### TO DO
Rewrite the records starting at the line containing "At what coordinates should I click to accomplish: Click the red" and ending at the line containing "[x=615, y=77]", replacing "radio button" with "option" and leaving everything else unchanged.

### RECORDS PROVIDED
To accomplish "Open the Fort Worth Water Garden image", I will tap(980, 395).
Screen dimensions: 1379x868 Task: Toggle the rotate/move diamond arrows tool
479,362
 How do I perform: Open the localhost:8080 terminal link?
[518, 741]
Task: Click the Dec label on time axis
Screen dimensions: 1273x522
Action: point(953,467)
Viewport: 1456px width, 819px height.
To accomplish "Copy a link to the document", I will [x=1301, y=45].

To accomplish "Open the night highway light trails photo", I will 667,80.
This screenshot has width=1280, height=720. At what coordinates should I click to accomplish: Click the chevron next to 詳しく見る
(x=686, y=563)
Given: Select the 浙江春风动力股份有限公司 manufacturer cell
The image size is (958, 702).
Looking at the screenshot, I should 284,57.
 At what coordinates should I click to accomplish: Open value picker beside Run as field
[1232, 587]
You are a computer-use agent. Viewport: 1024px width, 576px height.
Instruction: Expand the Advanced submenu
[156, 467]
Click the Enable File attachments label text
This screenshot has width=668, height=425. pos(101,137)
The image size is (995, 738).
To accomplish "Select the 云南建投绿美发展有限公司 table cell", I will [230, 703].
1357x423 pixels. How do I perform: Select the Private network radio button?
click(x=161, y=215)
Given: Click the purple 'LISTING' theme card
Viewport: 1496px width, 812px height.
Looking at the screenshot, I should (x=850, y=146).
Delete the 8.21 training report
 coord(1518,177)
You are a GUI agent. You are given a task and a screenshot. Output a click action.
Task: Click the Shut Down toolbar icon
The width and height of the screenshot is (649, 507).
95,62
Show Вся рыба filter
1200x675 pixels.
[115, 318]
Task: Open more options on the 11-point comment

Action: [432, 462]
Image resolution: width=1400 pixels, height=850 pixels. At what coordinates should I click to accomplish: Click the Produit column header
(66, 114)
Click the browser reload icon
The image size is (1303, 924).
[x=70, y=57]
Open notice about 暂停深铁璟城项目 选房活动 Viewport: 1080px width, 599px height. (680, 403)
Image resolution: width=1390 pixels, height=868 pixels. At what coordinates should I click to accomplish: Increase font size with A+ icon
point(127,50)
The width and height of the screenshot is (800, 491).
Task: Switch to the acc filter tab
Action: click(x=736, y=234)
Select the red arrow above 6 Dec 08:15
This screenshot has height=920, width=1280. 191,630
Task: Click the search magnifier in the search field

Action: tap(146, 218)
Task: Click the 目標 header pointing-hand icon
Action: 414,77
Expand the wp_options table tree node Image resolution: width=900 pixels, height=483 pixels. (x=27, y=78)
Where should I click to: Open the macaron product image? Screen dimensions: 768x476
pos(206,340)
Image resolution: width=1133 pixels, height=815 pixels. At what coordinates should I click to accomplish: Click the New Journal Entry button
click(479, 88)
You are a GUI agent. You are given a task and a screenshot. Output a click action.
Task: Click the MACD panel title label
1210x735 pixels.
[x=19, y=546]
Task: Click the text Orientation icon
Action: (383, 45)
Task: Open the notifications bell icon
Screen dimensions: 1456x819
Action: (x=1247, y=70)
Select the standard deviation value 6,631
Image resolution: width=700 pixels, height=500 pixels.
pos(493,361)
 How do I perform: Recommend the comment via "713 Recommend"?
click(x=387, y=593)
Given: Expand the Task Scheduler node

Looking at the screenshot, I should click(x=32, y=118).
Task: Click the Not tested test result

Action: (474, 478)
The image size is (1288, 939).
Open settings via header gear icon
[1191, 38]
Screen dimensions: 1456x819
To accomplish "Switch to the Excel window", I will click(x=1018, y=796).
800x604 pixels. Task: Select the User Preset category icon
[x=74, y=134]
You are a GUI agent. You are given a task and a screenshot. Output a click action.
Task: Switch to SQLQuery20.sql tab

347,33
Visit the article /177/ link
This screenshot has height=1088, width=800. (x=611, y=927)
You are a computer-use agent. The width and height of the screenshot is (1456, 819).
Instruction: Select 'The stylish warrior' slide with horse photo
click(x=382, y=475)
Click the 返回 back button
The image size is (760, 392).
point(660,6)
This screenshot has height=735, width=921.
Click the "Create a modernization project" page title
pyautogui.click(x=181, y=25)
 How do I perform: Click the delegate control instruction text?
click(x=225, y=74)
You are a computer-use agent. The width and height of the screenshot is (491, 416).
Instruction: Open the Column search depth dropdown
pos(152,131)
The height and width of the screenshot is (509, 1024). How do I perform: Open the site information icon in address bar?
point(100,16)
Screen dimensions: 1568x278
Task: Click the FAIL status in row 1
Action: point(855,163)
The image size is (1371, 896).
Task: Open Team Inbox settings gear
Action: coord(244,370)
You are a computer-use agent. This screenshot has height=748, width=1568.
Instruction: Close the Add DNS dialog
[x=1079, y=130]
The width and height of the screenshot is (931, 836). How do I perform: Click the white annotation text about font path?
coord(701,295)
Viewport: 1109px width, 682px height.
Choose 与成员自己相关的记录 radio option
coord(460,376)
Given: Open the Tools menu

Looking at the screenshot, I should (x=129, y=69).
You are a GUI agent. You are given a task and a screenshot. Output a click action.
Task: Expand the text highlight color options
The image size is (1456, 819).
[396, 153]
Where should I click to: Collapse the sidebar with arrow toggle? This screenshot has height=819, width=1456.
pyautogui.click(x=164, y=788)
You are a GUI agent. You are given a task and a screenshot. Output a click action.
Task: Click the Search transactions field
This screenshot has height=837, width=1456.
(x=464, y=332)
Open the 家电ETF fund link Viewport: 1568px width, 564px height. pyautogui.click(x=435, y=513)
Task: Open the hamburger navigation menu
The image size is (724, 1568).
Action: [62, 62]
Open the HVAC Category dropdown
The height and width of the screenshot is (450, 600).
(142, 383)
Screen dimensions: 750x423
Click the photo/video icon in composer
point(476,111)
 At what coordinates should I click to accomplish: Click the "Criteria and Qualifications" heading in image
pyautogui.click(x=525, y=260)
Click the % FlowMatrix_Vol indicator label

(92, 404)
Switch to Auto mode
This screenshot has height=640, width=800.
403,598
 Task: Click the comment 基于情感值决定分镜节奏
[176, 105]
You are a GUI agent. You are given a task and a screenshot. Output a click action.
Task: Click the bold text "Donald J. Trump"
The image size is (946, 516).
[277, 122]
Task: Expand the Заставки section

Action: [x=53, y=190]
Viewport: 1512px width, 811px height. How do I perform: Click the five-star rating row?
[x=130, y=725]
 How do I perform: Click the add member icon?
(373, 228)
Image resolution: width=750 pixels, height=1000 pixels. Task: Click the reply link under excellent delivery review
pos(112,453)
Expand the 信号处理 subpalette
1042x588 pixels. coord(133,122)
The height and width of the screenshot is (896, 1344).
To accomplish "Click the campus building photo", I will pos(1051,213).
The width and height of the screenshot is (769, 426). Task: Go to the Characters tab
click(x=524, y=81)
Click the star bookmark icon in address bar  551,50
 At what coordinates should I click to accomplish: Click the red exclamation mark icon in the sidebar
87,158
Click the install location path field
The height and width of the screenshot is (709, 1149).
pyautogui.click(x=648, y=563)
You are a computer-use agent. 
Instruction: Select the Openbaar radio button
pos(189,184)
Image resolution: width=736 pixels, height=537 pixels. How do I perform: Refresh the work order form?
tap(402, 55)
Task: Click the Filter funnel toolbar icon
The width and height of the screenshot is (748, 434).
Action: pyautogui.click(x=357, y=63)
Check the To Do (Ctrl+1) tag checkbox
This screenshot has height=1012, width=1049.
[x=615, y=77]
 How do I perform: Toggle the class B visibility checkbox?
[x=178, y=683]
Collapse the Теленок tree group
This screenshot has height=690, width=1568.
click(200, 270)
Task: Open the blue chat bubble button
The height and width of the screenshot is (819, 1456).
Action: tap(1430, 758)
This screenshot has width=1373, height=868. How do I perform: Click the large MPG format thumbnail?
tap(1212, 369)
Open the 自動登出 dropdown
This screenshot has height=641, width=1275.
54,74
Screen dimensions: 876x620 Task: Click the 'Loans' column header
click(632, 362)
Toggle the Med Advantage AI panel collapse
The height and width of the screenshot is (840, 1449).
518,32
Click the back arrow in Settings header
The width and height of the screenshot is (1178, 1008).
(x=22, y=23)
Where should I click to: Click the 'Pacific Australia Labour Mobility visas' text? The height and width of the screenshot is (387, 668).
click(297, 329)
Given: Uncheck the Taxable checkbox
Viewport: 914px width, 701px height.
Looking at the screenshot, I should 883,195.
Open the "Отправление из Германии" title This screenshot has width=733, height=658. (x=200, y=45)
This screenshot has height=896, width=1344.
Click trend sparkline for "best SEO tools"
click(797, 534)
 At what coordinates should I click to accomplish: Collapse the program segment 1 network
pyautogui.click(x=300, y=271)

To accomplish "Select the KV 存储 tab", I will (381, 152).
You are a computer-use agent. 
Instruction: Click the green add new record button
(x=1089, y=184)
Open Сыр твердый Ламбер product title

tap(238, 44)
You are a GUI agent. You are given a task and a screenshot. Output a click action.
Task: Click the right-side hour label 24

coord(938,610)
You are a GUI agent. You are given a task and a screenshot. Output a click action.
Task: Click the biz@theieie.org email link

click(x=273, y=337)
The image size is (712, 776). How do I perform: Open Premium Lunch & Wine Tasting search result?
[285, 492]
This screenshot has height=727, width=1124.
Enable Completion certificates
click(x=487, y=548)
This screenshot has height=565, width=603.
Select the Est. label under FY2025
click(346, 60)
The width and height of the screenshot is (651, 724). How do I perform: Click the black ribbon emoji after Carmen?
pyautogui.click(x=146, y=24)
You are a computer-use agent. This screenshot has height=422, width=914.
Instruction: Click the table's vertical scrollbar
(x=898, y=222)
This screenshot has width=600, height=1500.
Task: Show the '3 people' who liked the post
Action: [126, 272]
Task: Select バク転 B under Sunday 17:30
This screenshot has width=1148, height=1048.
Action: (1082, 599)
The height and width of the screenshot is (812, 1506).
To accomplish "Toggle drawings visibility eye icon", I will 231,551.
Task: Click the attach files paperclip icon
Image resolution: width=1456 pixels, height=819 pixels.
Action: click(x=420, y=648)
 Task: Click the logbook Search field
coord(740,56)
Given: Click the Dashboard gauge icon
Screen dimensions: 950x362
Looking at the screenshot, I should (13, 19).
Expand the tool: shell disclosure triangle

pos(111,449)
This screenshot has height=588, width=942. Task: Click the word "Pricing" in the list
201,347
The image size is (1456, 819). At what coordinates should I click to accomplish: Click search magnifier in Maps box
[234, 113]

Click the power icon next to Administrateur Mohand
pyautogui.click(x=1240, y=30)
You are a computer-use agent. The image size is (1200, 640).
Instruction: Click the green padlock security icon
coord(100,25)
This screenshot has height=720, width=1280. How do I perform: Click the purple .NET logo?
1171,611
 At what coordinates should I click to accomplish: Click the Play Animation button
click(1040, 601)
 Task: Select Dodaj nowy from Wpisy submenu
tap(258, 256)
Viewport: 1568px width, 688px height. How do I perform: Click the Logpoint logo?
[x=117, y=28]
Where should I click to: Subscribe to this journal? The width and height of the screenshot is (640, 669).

### RESPONSE TO THIS TASK
 At what coordinates should I click to accomplish: Click the red exclamation mark icon in the sidebar
87,158
Click the install location path field
The height and width of the screenshot is (709, 1149).
pyautogui.click(x=648, y=563)
You are a computer-use agent. 
Instruction: Select the Openbaar option
pos(189,184)
Image resolution: width=736 pixels, height=537 pixels. How do I perform: Refresh the work order form?
tap(402, 55)
Task: Click the Filter funnel toolbar icon
The width and height of the screenshot is (748, 434).
Action: pyautogui.click(x=357, y=63)
Check the To Do (Ctrl+1) tag checkbox
This screenshot has height=1012, width=1049.
[x=615, y=77]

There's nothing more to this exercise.